> _What to do_:
Nothing beyond the line containing "Screen dimensions: 777x583" is to be printed; print exactly each line from the start of the records below through that line, leaving out pictures.

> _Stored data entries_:

——

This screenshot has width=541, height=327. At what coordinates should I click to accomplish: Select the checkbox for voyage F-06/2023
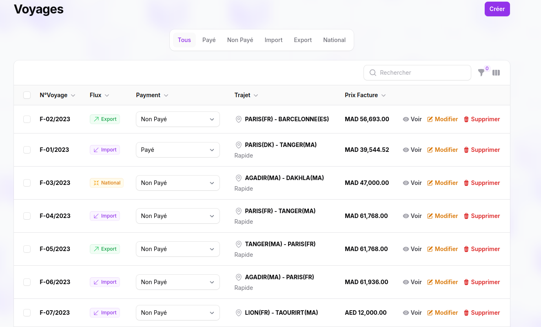coord(27,282)
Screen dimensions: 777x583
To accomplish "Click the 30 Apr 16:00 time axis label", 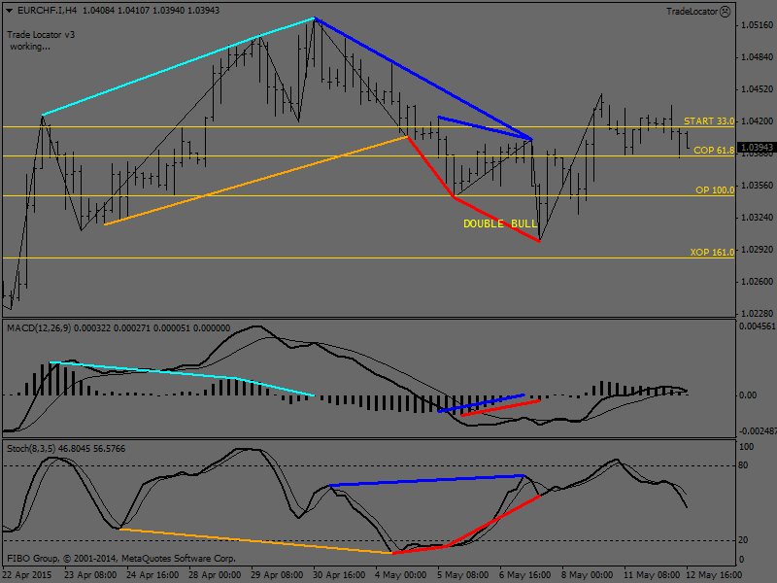I will click(x=339, y=573).
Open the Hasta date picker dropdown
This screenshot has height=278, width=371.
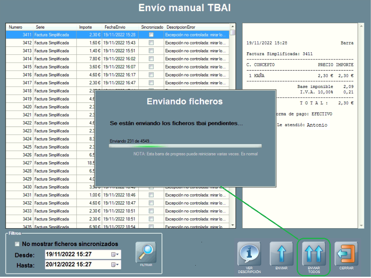point(115,265)
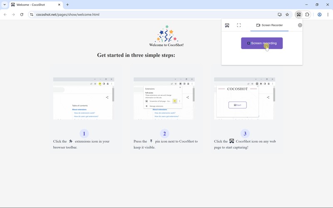333x208 pixels.
Task: Bookmark this page with the star icon
Action: tap(287, 15)
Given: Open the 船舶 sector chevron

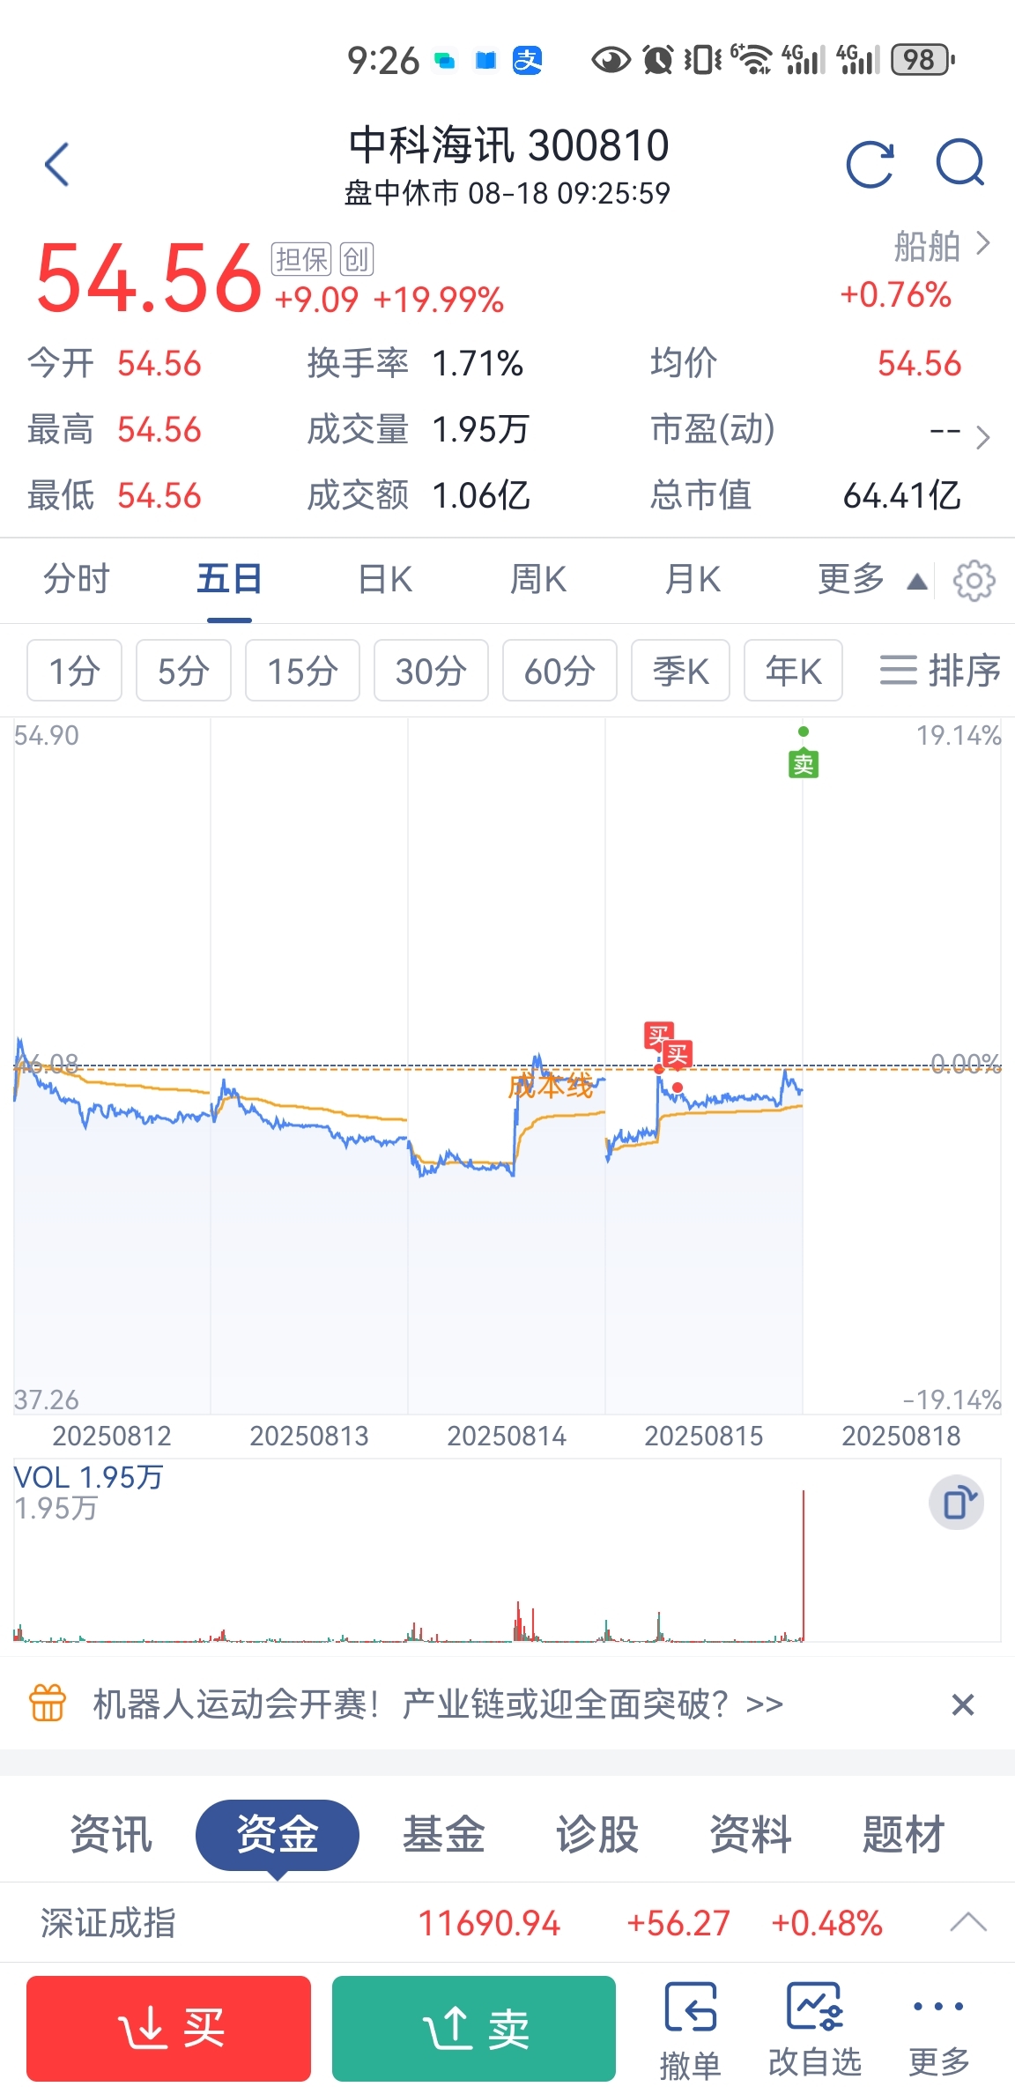Looking at the screenshot, I should coord(983,243).
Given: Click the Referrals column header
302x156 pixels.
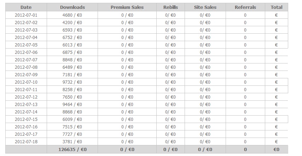Looking at the screenshot, I should pos(245,7).
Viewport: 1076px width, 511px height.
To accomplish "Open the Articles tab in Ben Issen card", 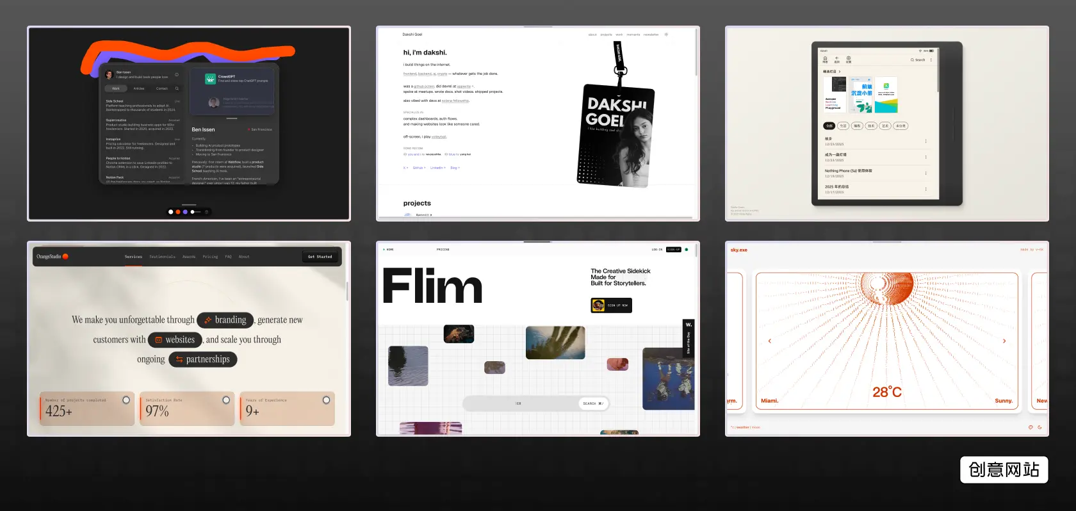I will click(x=139, y=88).
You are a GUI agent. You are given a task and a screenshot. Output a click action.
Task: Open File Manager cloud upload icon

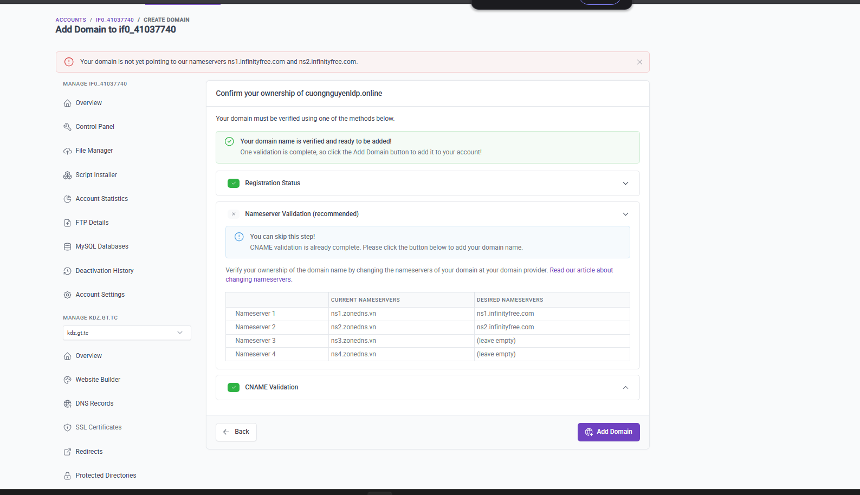click(x=67, y=151)
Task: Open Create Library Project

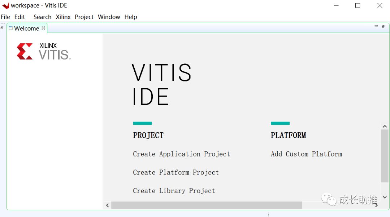Action: [x=174, y=191]
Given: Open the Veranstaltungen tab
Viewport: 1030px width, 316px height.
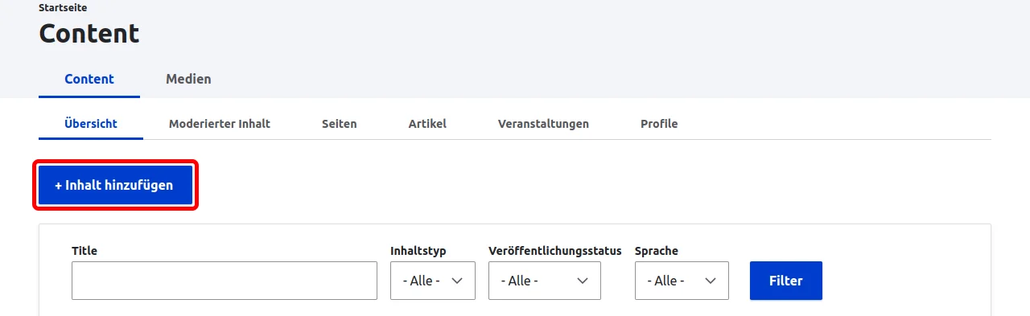Looking at the screenshot, I should click(x=543, y=124).
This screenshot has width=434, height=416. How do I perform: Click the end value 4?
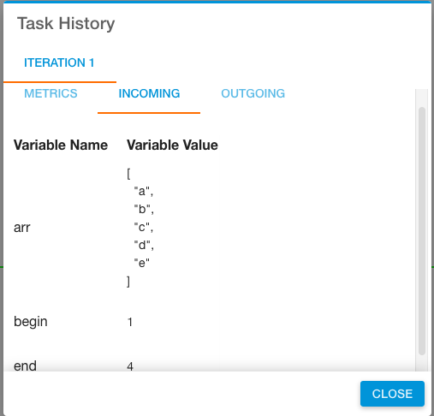pos(130,366)

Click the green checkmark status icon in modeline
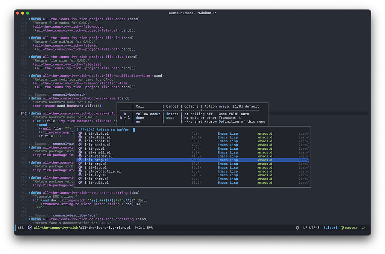[363, 227]
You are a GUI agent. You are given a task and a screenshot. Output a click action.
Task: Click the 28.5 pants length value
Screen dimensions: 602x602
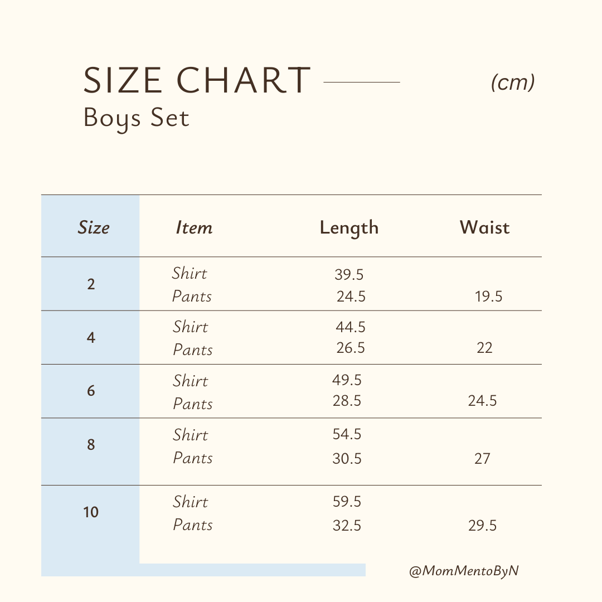(347, 401)
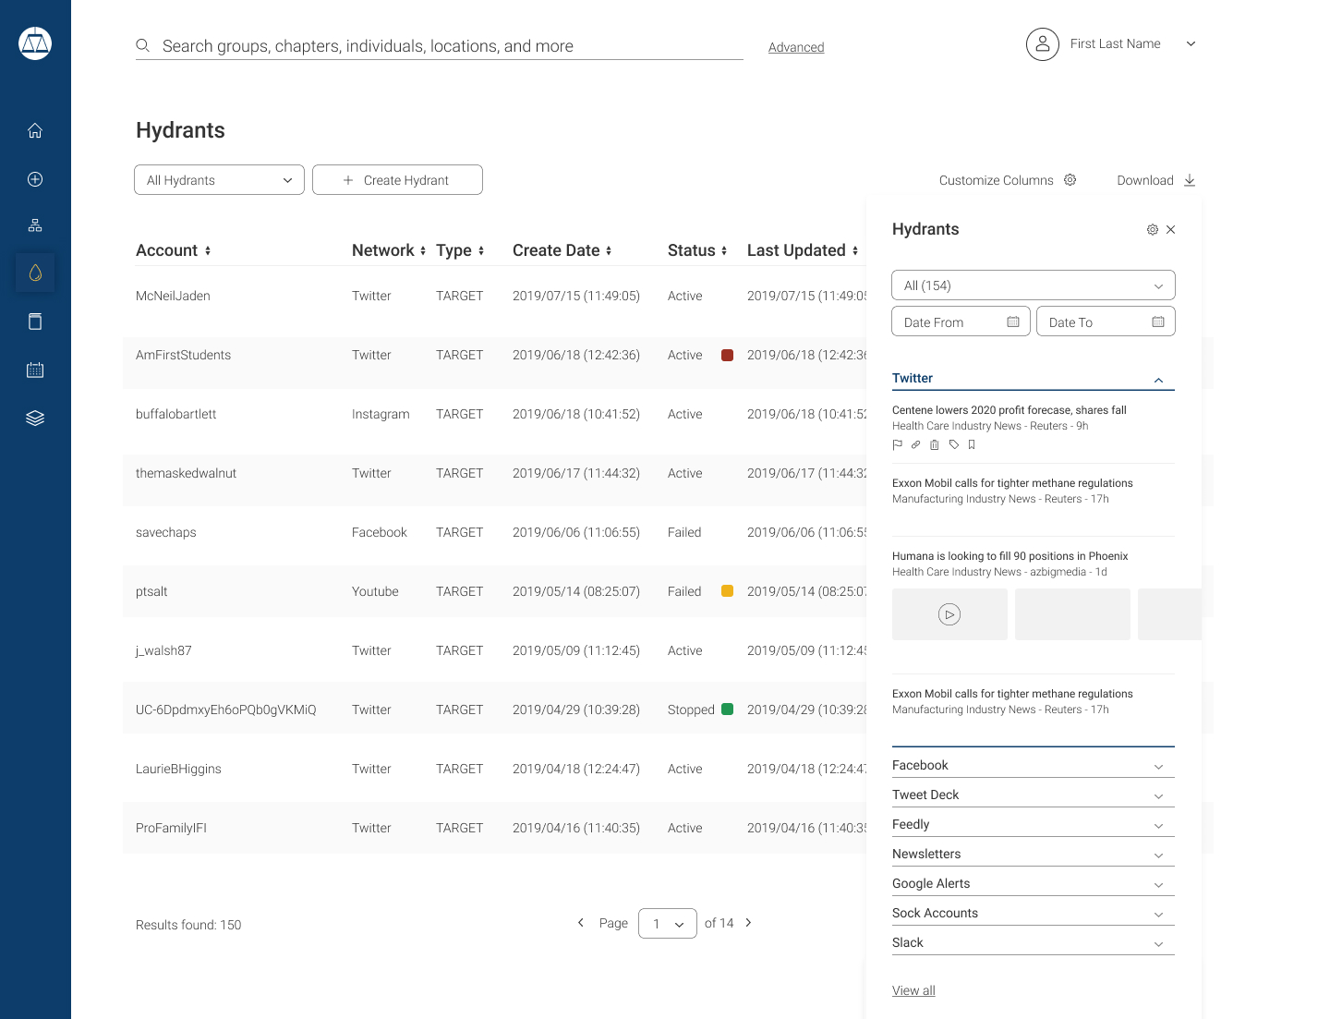
Task: Open Hydrants panel settings gear
Action: [1153, 230]
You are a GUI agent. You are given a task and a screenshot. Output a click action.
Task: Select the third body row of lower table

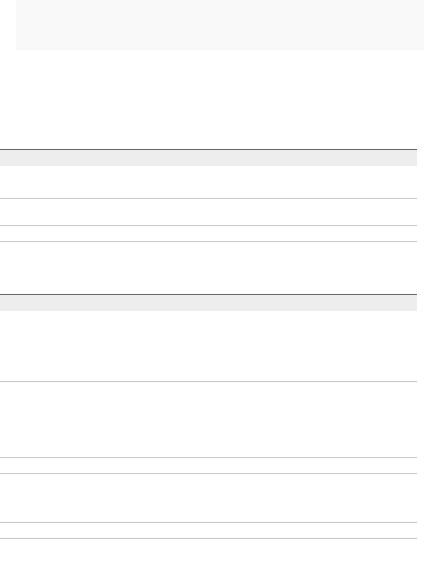tap(208, 389)
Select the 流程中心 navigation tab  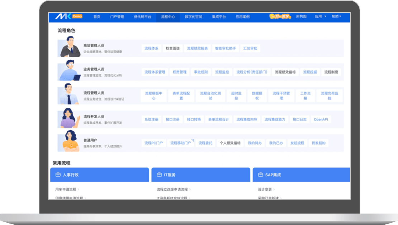(168, 17)
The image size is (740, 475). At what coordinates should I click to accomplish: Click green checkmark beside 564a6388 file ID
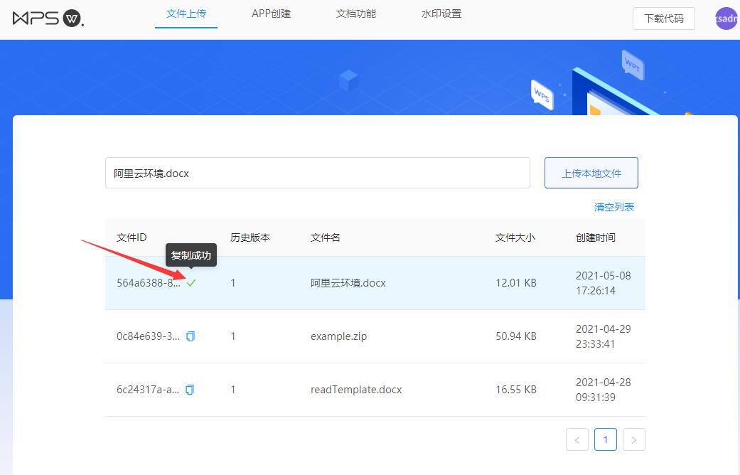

——

> _Response area_:
This screenshot has width=541, height=327. At what coordinates should I click to accomplish: Select the checkbox for voyage F-06/2023
coord(27,282)
Screen dimensions: 777x583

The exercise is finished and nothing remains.